Home > Rheumatology > Genetically engineered cells deliver RA drug in mouse study

Genetically engineered cells deliver RA drug in mouse study

Journal
Science Advances
Reuters Health - 13/09/2021 - Researchers have created cells that automatically secrete an anti-cytokine drug in response to inflammation when implanted in a mouse model of rheumatoid arthritis.

"We are very excited about the possibility of changing the way that patients with rheumatoid arthritis or juvenile arthritis are being treated," Drs. Farshid Guilak and Kelsey Collins of Washington University in St. Louis told Reuters Health by email. "Also, we hope to decrease the risk of adverse events due to the immunosuppressive effects of biologics by having a system that delivers the drugs only when they are needed."
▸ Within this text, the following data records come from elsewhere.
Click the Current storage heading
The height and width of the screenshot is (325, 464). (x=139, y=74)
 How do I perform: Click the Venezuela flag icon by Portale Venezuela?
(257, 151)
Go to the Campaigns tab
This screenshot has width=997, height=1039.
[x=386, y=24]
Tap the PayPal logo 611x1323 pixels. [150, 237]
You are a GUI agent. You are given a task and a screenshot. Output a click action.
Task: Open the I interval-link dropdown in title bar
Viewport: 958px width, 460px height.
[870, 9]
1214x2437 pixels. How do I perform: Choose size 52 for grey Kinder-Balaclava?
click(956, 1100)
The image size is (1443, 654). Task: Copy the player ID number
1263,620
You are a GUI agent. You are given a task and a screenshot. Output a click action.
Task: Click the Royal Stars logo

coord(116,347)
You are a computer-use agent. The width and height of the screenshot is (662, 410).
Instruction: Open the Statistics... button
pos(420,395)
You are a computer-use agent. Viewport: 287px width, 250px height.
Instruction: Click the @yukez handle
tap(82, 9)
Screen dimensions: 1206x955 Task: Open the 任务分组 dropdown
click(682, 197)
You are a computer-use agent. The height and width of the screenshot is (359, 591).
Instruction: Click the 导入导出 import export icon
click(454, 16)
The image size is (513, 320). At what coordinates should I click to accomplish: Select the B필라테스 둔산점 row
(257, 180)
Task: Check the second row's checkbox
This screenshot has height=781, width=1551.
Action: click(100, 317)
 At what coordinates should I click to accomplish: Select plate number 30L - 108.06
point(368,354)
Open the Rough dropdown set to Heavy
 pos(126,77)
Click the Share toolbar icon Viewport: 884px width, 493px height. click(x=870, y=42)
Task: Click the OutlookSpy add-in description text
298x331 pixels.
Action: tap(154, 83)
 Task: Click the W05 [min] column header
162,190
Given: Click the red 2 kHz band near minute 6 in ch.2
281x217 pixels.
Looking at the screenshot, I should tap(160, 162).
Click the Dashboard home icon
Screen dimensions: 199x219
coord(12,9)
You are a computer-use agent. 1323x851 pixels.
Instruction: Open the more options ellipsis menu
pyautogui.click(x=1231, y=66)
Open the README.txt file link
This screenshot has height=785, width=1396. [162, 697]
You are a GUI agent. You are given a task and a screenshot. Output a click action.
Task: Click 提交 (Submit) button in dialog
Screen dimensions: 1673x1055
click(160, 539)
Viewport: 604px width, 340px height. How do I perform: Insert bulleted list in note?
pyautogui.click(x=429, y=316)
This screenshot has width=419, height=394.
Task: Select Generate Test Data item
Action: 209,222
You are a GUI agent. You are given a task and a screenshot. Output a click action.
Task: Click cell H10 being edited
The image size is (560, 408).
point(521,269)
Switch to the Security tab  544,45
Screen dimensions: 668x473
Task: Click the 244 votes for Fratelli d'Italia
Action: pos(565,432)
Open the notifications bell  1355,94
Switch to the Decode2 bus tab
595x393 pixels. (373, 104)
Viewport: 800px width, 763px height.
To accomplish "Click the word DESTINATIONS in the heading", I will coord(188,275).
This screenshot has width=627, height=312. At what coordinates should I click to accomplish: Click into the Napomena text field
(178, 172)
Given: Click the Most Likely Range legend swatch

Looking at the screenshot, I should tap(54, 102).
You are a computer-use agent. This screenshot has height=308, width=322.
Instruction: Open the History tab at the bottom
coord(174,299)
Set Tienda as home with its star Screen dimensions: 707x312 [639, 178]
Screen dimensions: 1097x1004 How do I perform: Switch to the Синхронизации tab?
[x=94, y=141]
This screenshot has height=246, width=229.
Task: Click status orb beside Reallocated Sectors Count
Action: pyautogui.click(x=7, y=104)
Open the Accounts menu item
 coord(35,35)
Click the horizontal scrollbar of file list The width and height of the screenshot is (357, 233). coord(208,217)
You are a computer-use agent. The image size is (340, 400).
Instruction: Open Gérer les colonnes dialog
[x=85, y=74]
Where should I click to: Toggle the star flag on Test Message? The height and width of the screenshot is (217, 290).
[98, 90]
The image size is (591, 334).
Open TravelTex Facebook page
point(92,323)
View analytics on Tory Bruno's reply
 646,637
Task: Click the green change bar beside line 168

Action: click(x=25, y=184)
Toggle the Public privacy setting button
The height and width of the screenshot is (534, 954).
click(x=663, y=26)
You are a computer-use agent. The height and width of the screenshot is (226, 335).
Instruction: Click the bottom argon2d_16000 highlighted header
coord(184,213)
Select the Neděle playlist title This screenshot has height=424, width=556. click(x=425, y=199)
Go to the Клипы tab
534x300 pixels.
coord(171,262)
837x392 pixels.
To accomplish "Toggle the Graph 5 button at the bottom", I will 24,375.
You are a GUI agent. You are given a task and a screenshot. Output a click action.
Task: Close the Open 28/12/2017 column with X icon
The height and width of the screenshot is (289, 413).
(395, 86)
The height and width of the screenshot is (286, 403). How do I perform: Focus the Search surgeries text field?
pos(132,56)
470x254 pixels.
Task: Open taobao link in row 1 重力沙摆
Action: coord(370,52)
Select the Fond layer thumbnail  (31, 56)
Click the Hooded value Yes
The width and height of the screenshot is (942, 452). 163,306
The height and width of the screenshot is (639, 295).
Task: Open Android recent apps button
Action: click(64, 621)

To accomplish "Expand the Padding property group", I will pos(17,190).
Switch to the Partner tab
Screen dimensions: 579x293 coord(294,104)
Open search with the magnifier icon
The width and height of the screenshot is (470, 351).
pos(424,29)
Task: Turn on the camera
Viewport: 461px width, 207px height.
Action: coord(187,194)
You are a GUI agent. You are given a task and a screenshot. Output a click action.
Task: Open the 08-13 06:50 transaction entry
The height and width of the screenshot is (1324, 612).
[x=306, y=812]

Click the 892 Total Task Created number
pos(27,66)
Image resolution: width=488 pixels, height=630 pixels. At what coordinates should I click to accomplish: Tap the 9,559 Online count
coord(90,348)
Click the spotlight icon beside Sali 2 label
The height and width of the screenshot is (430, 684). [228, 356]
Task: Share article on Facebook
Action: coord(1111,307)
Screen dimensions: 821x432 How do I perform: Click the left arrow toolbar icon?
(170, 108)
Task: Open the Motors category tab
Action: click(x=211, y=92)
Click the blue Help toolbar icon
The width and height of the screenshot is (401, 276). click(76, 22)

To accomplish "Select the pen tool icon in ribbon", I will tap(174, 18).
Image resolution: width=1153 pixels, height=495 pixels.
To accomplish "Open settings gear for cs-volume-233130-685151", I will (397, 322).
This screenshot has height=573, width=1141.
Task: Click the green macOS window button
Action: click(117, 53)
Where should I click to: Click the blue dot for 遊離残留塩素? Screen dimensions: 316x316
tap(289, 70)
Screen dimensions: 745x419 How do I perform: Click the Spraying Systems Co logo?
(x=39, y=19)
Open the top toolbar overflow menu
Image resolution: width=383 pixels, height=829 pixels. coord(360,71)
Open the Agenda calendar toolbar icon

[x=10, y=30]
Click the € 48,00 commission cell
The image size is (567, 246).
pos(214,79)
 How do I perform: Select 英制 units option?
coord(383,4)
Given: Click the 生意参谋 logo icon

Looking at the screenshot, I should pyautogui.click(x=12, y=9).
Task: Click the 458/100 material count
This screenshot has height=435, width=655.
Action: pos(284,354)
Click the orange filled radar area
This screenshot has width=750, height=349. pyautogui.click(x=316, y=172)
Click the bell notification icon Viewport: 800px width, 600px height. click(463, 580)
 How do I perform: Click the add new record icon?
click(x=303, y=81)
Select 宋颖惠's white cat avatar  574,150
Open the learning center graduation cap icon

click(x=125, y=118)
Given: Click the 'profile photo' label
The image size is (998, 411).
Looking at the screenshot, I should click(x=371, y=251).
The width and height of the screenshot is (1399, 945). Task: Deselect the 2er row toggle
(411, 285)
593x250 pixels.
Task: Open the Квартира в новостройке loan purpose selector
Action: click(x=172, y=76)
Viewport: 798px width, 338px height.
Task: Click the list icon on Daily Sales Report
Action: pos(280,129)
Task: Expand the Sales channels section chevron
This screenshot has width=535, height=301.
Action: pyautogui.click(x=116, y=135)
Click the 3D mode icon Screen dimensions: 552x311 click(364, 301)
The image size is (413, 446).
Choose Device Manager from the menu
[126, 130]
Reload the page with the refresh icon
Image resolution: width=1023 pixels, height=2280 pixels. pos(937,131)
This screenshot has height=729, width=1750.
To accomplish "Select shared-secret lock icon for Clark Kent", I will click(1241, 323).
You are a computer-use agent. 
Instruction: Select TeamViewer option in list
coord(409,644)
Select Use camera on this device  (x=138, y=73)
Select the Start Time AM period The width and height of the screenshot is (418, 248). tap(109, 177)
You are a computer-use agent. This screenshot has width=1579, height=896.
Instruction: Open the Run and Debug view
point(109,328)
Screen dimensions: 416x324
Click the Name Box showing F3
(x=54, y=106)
"Our implant completely prevented bone erosions, which no other drug treatments have been able to do," they noted. "By creating such 'smart' cells that can sense different inflammatory molecules, we hope to create a completely different approach where the cells automatically create the right biologic drugs, at the right amount, and the right time to enable the most effective therapy for patients with arthritis."

"It will likely be at least 5-7 years before we would be able to perform clinical trials," they acknowledged. "We want to ensure both the safety and longevity of this type of living implant before testing it in patients."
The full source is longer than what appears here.